La mattina dopo, l’eccitazione dei pensieri rivolti ad Alissa mi aveva fatto venire voglia di toccare anche mia moglie ma lei non era lì. In bagno mi masturbai e poi mi lavai la faccia. Quella di Carmen al piano di sotto era verdognola con un’espressione preoccupata.
“Non hai riposato bene?”, le avevo chiesto.
“Stanotte è successa una disgrazia.”
“Che cosa?”, avevo chiesto. Carmen aveva indicato la porta dei vicini.
“Alissa. Tutti.”
“Cosa?”
“Hanno trovato Flora e Steve sul pavimento della cucina, morti, in un modo strano.”
“In che senso, Carmen? Così mi metti paura, spiegati meglio.”
“Non saprei spiegartelo meglio, girano delle foto, non so come. I poliziotti forse, quel capitano della polizia, le ha girate a qualcuno, guarda.”
Carmen tirò fuori il cellulare dalla tasca. Le mani le tremavano con scosse violente. Cliccò sulla penultima foto della galleria. Mi si chiuse lo stomaco e credetti di svenire.
I volti dei nostri vicini di casa erano completamente sfigurati. Sembravano mancare gli occhi dalle orbite, intorno alle fosse vuote e scure c’erano alcuni denti e dei capelli e al posto della bocca c’era un buco nero di morte e sangue.
L’unica domanda che riuscii a fare: “E la ragazza?”
La chiamai così d’istinto, senza pensarci non dissi il suo nome. Ne annientai l’esistenza mentre cercavo di annientare il ricordo della scorsa notte.

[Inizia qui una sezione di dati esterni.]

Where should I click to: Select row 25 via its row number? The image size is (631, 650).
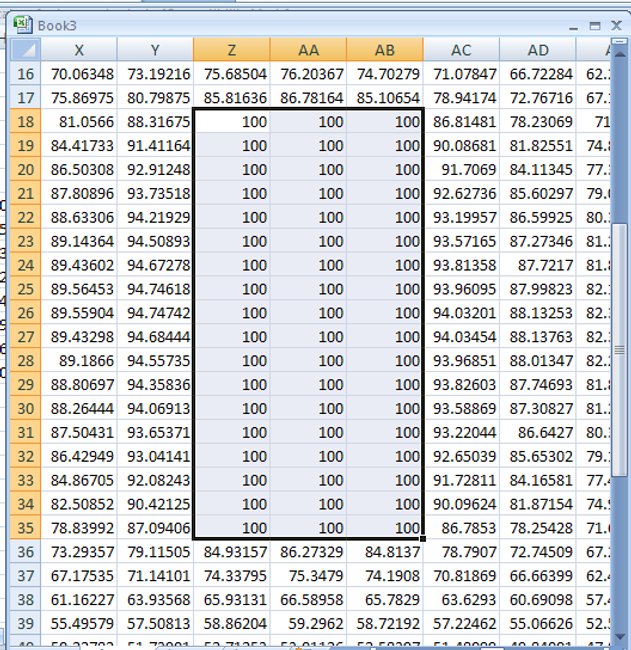pos(25,288)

“La ragazza non si trova”, disse Carmen.
Sentii le ginocchia cedere, cercai una sedia dietro di me, mi ci accasciai e ascoltai il racconto completo.
Avevano suonato al campanello, qualche ora prima. Di solito era il postino, invece era la polizia. Avevano fatto a Carmen alcune domande sui vicini, sul loro arrivo, se c’erano stati dei contatti ravvicinati.
Carmen aveva risposto a tutto. Poi era stata lei a chiedere cosa fosse successo. Nel frattempo la chat del vicinato stava esplodendo, le foto erano state inoltrate da qualcuno e poi era circolata la voce che Alissa fosse scomparsa, forse rapita dagli aggressori, forse scappata per paura.
Per tutto il tempo avevo sentito sotto le dita la consistenza della stoffa del pigiama di Alissa e sulle labbra quella della sua bocca. Mi ero concentrato sul ritmo del mio cuore e sugli oggetti in cucina cercando di ricordare quando li avevamo acquistati, per mantenere un’espressione di spavento più neutrale possibile.
Alissa, sparita.
“Non hai niente da dire?”
Avrei voluto chiedere a che ora era successo tutto ciò, e perché a loro. In quel momento, fuori, sul davanzale della finestra era sbucato un gatto. Non c’erano mai stati gatti nel vicinato. Si era soffermato a guardare dentro, muovendo il collo con la fluidità tipica dei felini, poi era sparito dietro al muro, ondeggiando sulle anche. Il cuore aveva iniziato a battermi dentro la cassa toracica così forte che pensavo che anche Carmen lo avrebbe sentito. Allora per stemperare la tensione, come qualche giorno prima, avevo detto qualcosa.